Stigler’s Law and Option Pricing




Stigler’s law states that no discovery is named after its original discoverer. Some notable examples from science are:
  •  Halley’s comet, known since at least 240 B.C.
  • ·  Venn diagrams, invented by Leonard Euler.
  • Pythagorean theorem, probably discovered by the Babylonians.
  •   Avagadro’s number, discovered by Jean Baptiste Perrin.
As a result of colonialism and eurocentrism, geographical discoveries are even more often attributed to the wrong people. According to a century of British schoolbooks, Mount Kilimanjaro was discovered by Johannes Rebmann. It is incredible that the people who lived on it hadn’t noticed it before.

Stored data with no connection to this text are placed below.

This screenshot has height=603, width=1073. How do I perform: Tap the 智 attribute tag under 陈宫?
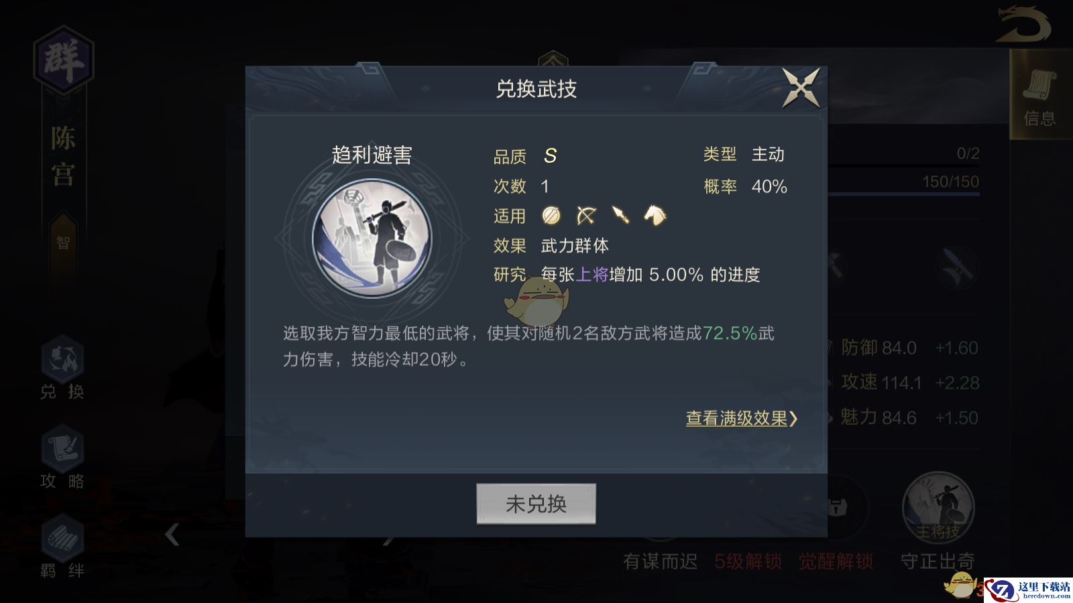[63, 243]
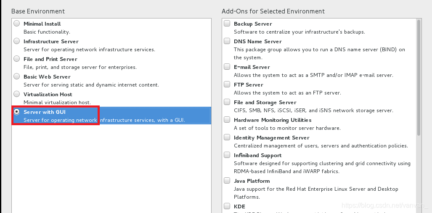Select Virtualization Host radio button
Screen dimensions: 432x213
click(16, 94)
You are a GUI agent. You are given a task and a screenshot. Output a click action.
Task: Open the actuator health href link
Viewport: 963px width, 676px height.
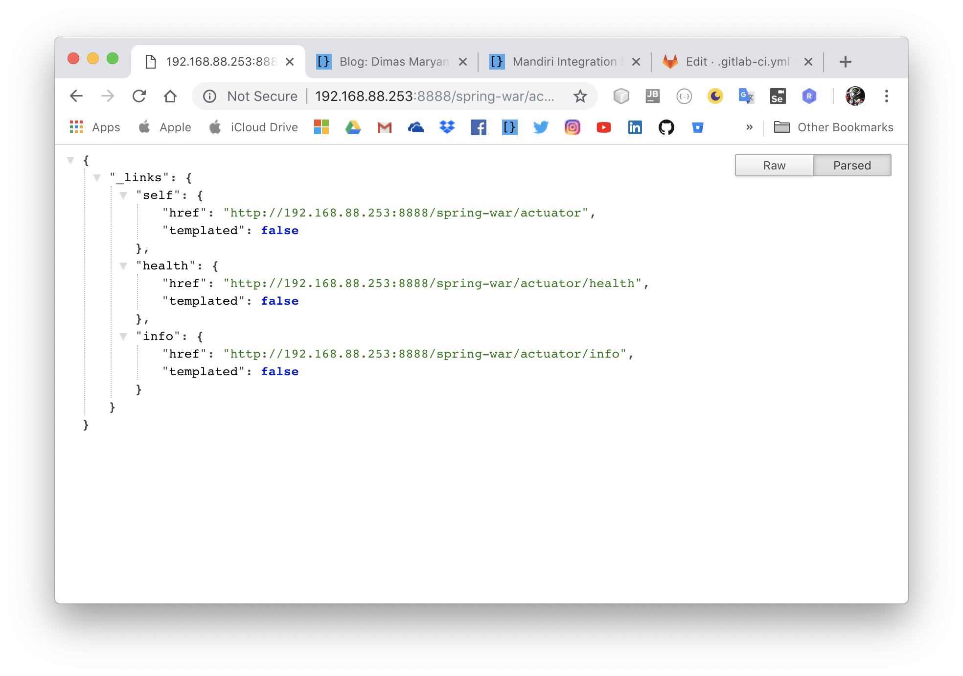[x=432, y=283]
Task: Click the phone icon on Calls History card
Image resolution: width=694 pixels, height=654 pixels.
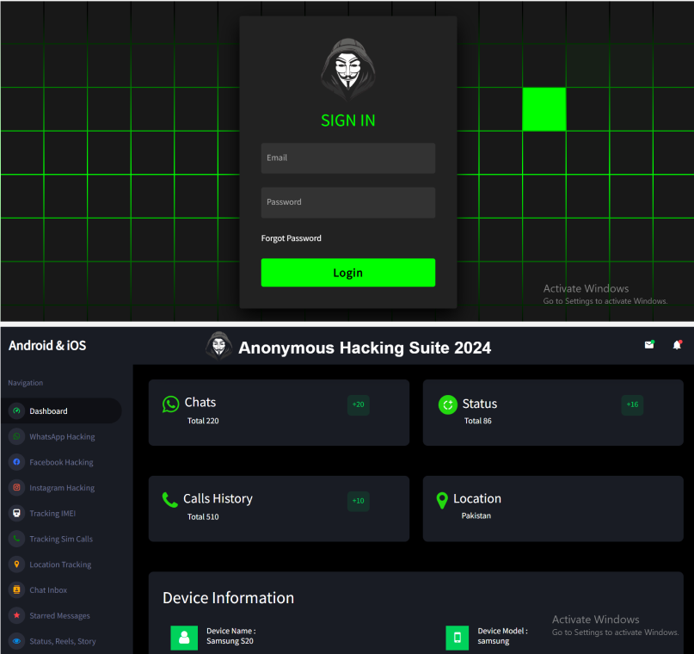Action: 170,500
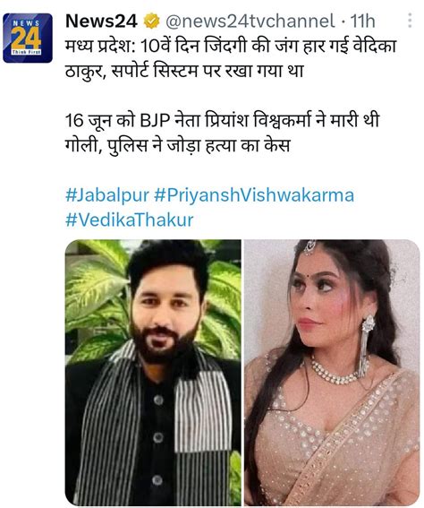This screenshot has height=508, width=424.
Task: Open the @news24tvchannel handle link
Action: [250, 22]
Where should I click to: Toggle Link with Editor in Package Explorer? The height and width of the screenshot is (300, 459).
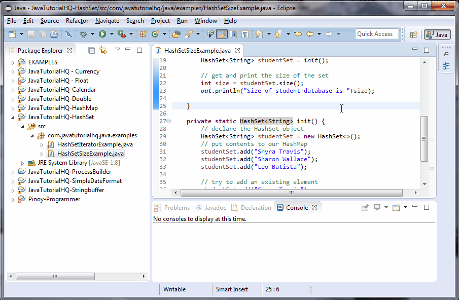103,50
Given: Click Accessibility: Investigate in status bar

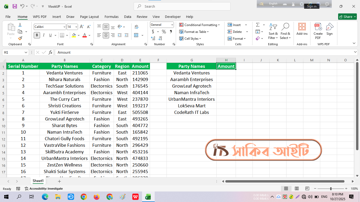Looking at the screenshot, I should coord(44,189).
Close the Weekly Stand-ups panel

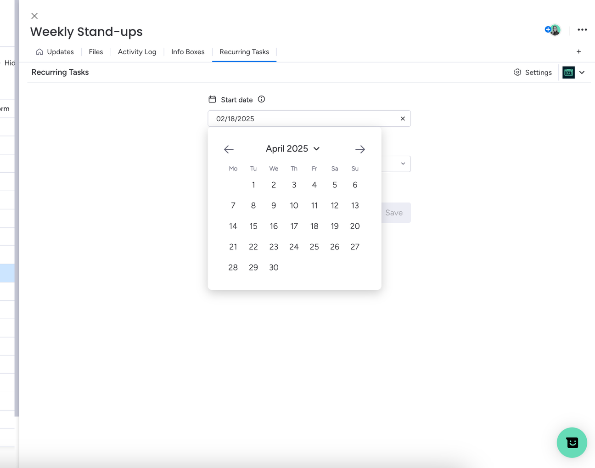pyautogui.click(x=34, y=16)
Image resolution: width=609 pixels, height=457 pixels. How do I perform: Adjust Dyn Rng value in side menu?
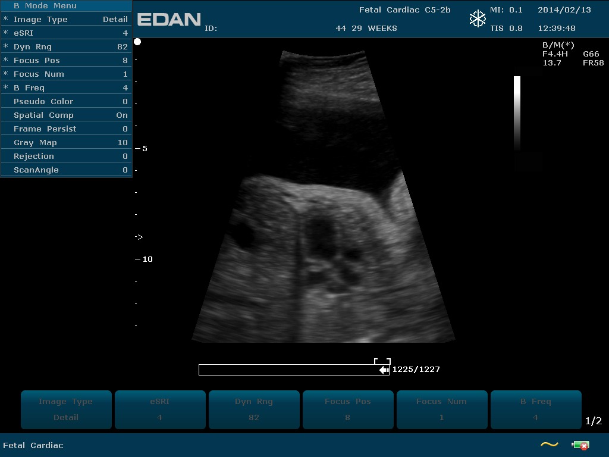pyautogui.click(x=66, y=47)
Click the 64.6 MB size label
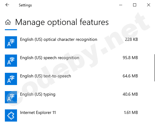The image size is (155, 124). point(130,76)
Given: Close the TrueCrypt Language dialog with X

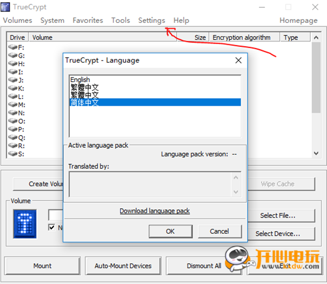Looking at the screenshot, I should point(238,61).
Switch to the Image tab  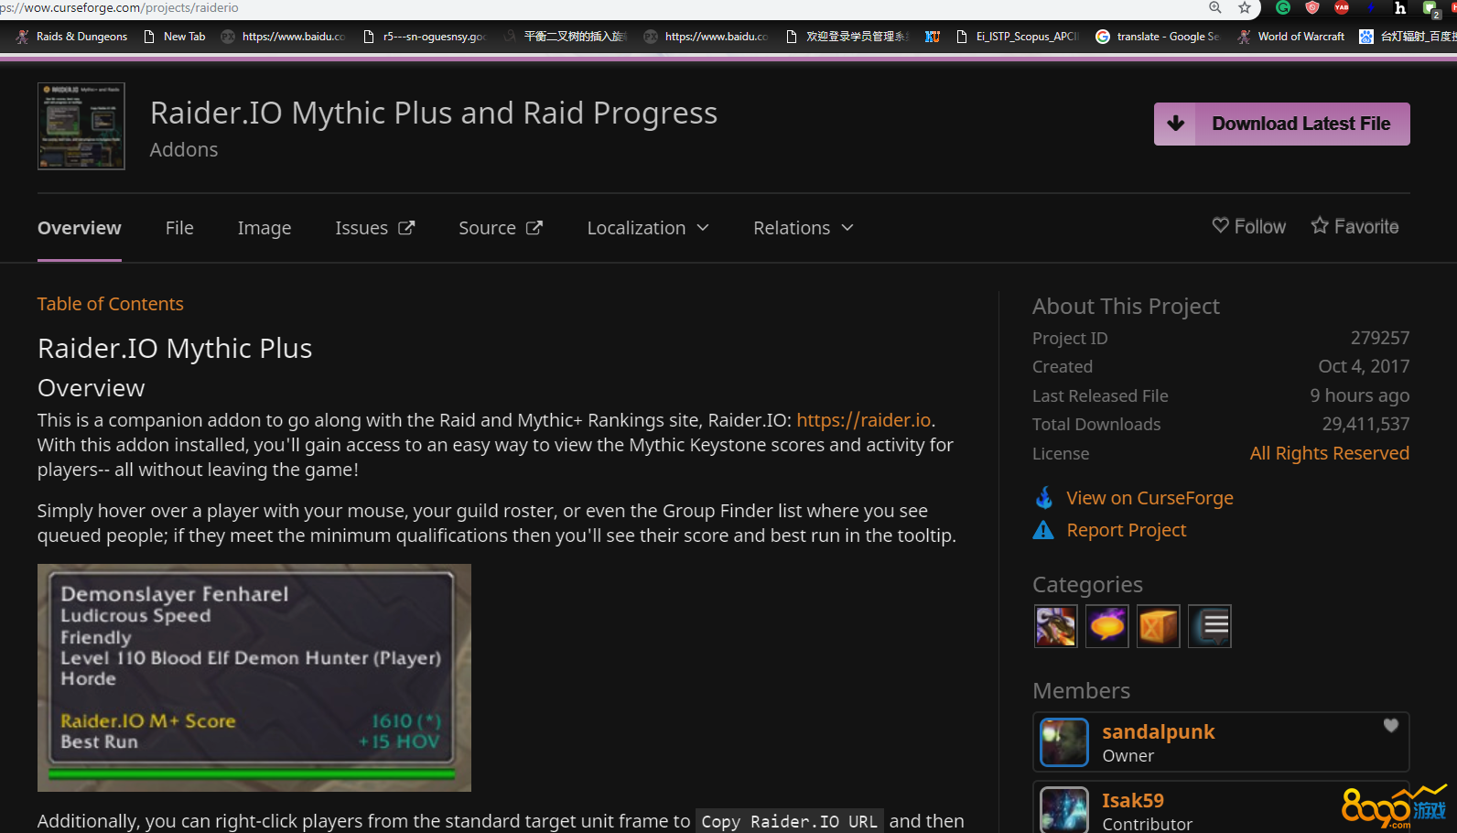(264, 228)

Stephen Stigler came up with his law at a conference to honor Robert K. Merton, the sociologist and father of the Robert Merton of option pricing theory.  Merton lamented that original discoverers seldom get the credit they deserve. In a piece of nerd humor, Stigler appropriated the comment, assuring that Stigler’s Law would be an example of Stigler’s law.

The obvious interpretation of Stigler’s law is that the wrong people often get the credit for the work of others and that life is unfair. This is true but isn’t the important point.

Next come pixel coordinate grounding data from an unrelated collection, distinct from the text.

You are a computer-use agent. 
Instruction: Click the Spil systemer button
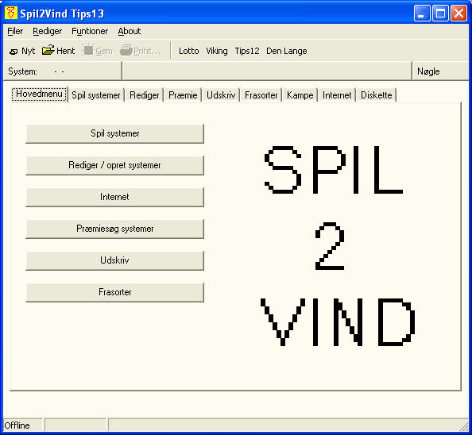114,133
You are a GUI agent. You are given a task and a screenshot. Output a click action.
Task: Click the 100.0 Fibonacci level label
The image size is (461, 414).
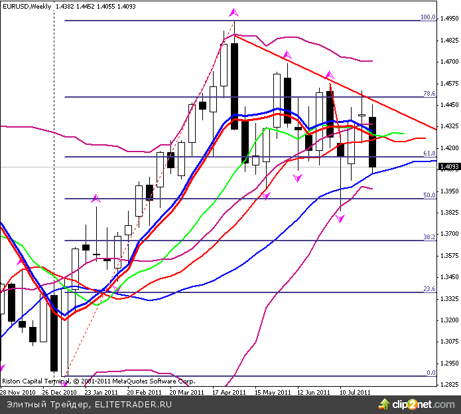[x=428, y=18]
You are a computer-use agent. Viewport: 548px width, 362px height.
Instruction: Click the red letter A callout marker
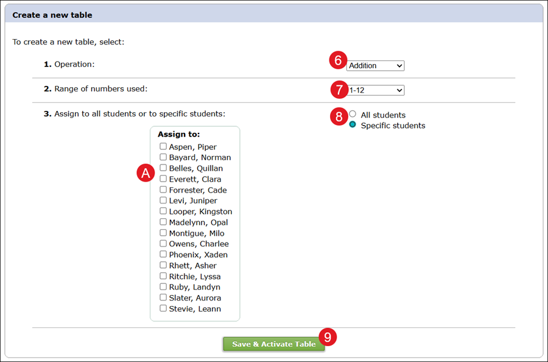146,173
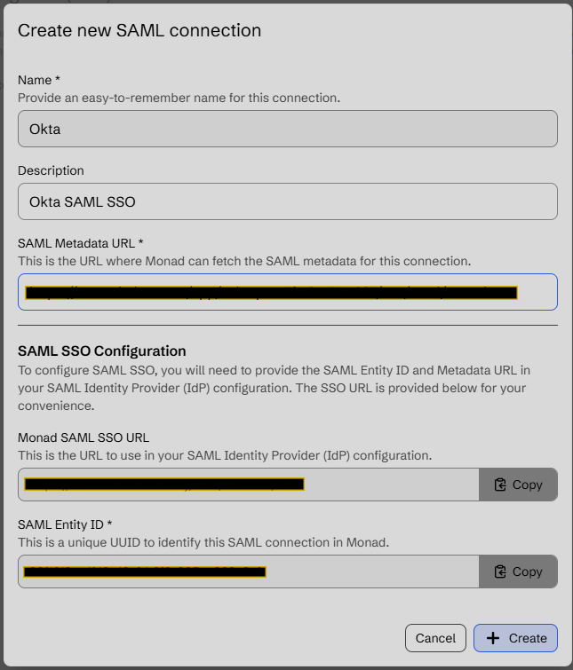
Task: Click the 'Description' field label
Action: [51, 170]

The important point is that being first often isn’t the most vital contribution. Halley’s breakthrough wasn’t seeing the comet. It was recognizing that previous observations were of the same comet. This observation was unlikely to be made, and even more unlikely to have gained traction, before Newton developed his theory of gravitation. There is a lot to be said for being in the right place ,or at least at the right time.

This brings us back to option pricing. The Black-Scholes-Merton equation for pricing options wasn’t a breakthrough. The equation had previously been almost derived by Samuelson, Boness, Thorpe and Bachelier. The BSM breakthrough was the idea of dynamic hedging, that it was possible to construct a riskless portfolio from stock, and option and bonds. I don’t actually think this made much of a difference to positional option traders. Even hedged positional traders still take the underlying drift into account. It is far too expensive for position traders to continuously hedge.

But the hedging idea made it possible to large market making firms to form, evolve and thrive. This gave the option markets massive liquidity, which gives position traders their opportunities.

Black, Scholes and Merton weren’t the first but they were the most important and fully deserve their naming rights.